La Tunisie vient d’approuver par referendum une réforme constitutionnelle voulue par le président lui-même. Dans le pays qui, premier dans tout l’Afrique du Nord, a vécu le Printemps arabe, le résultat de ce scrutin consacre une dérive plus autoritaire.

Le 25 juillet dernier, le projet de nouvelle constitution proposé par le président lui-même, Kaïs Saïed, a été approuvé par referendum avec 94,6 % des voix. Selon l’Instance supérieure indépendante pour les élections (ISIE), le taux de participation a été faible, environ 30 %, conforme à celui des dernières élections.

La population tunisienne est en effet désabusée par la classe politique des dix dernières années, considérée comme corrompue et n’ayant pas portée les valeurs de la révolution. Même à l’étranger le taux de participation à été faible : seulement 6 % des expatriés se sont déplacés aux urnes.

Les élections ont également été boycottées par les opposants politiques du président, et en premier lieu le parti Ennahdha, parti islamiste conservateur au pouvoir durant les années suivant la révolution du 2011. En fait, le parti a appelé au non-vote en signe de protestation : l’opposition a pratiquement déserté les urnes.

Avec un tel taux d’abstention, les partis d’opposition, notamment Ennahda mais aussi les Frères musulmans pourraient être considérés comme les véritables gagnants du référendum. Cependant le faible taux de participation n’a pas empêché la victoire du « oui ». En effet, le référendum n’avait pas de quorum, ce qui a rendu la victoire du « non » presque impossible.

Un régime présidentiel

Un désaveu du président en exercice, mais surtout une désapprobation du texte proposé. La nouvelle constitution augmente considérablement les pouvoirs du président et réduit le rôle du parlement, transformant la Tunisie d’un régime semi-présidentiel en un régime présidentiel.

Ce, alors que le Parlement a déjà perdu de son importance. En juillet 2021 déjà, le président Saïed avait suspendu le parlement, et l’a dissout en mars dernier. L’approbation de ce texte consacre la dérive du pays vers un pouvoir de plus en plus autoritaire. Le texte lui-même semble entaché d’irrégularités.

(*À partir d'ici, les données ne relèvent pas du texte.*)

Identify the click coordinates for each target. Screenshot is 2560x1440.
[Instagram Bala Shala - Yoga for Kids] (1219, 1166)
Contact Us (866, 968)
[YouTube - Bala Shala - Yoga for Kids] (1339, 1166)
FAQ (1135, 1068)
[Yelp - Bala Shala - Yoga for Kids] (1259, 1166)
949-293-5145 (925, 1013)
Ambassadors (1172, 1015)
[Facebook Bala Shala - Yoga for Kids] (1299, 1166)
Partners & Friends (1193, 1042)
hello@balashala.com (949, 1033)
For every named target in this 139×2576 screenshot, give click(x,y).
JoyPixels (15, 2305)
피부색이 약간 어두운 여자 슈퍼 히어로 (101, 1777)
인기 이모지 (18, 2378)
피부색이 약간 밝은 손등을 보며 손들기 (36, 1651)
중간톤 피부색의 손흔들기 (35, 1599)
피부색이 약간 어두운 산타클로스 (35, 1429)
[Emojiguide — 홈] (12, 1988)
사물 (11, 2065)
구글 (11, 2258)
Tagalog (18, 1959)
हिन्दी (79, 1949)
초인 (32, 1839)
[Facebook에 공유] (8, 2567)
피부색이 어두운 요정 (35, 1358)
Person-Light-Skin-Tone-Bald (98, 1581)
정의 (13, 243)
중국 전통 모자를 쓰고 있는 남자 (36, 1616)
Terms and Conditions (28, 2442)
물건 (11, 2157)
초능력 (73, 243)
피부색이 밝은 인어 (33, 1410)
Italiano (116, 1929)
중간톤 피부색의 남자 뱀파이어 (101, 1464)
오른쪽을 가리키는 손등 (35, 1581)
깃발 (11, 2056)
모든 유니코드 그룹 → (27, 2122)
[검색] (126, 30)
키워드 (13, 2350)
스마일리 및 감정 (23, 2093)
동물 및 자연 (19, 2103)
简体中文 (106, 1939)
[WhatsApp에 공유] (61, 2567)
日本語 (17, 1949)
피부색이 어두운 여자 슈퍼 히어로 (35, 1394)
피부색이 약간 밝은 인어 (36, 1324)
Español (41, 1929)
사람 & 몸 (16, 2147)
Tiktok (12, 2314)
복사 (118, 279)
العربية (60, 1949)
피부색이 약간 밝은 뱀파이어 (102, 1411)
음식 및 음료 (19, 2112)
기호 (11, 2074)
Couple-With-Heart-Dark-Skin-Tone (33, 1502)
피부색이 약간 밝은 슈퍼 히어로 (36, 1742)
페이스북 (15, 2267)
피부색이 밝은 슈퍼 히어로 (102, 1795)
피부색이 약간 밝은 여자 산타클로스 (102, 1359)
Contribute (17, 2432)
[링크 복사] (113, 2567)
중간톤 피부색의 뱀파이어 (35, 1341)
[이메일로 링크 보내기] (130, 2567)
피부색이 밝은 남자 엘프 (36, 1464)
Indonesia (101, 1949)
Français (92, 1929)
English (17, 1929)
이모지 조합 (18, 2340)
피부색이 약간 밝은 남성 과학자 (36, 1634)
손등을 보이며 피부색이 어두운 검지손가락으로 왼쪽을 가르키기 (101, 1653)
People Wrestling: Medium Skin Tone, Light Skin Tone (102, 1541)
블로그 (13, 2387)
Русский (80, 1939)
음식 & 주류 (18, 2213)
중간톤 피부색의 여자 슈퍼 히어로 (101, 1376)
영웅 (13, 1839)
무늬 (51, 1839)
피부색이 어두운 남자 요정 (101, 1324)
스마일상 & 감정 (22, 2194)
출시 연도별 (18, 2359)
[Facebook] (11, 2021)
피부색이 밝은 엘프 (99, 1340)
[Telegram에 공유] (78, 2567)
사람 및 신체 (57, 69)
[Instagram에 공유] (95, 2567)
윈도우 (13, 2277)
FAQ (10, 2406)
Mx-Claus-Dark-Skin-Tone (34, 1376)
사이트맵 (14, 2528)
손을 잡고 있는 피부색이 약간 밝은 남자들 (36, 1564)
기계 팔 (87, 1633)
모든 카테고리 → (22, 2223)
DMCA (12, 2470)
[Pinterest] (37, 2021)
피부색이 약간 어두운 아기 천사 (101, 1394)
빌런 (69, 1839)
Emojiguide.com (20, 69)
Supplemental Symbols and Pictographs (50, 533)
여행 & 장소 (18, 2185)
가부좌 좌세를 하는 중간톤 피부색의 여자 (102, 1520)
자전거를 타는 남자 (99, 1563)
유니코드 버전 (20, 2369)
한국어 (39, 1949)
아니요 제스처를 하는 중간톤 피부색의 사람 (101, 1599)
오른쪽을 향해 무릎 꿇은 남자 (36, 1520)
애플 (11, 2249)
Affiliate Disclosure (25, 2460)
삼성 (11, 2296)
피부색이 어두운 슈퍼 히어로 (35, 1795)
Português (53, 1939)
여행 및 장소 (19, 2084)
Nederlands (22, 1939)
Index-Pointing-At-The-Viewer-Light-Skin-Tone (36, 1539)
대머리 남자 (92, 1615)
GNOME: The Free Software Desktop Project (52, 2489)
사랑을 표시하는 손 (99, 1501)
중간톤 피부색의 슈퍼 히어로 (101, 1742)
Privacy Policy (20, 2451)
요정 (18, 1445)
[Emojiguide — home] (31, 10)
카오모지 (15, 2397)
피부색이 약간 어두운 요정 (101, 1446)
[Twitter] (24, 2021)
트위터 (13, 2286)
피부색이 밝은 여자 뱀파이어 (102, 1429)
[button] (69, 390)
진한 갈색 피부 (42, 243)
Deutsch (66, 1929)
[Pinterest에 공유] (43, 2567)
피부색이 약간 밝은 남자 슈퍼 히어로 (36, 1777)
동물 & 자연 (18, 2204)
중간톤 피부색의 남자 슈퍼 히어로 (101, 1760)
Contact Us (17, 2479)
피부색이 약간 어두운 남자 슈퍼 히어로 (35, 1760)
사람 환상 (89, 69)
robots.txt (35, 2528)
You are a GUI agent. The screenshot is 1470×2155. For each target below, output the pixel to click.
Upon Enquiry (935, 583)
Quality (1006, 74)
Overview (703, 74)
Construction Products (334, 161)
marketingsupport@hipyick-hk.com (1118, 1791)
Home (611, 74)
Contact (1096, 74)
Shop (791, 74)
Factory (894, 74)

Selon la RAI, l’audiovisuel public italien, Saïed a en effet créé par décret présidentiel une instance composée de six membres qui avaient pour mission de rédiger un nouveau texte constitutionnel. Le texte a été publié le 30 juin au Journal officiel, mais n’a pas été reconnu par les experts qui l’ont créé, comme indique le journal local Al-Sabah. Le président Saïed est soupçonné d’avoir préparé le brouillon de la nouvelle constitution depuis des années.

Révolution laïque

Le referendum du 25 juillet substitue donc la Constitution en vigueur depuis 2014. Celle-ci, née dans le sillage du Printemps arabe en 2011 et le renversement du dictateur Ben Ali, était le produit d’un âpre compromis entre Ennahdha et ses rivaux laïques. La religion semble être l’un des points de bascule de la nouvelle loi suprême du pays. Saïed opère une grande révolution laïque en supprimant la référence à l’Islam comme religion d’État.

Afin de lutter contre les partis d’inspiration islamiste, et en premier lieu Ennahda, le président a tenu à souligner que seuls les individus pouvaient être musulmans, et non une nation. Par cette réforme, Saïed intègre pourtant le lien entre l’Islam et la communauté nationale. En effet, il inscrit ainsi la Tunisie dans le cadre de l’Oumma, la communauté qui regroupe tous les musulmans au monde, indépendamment de leur nationalité ou ethnie.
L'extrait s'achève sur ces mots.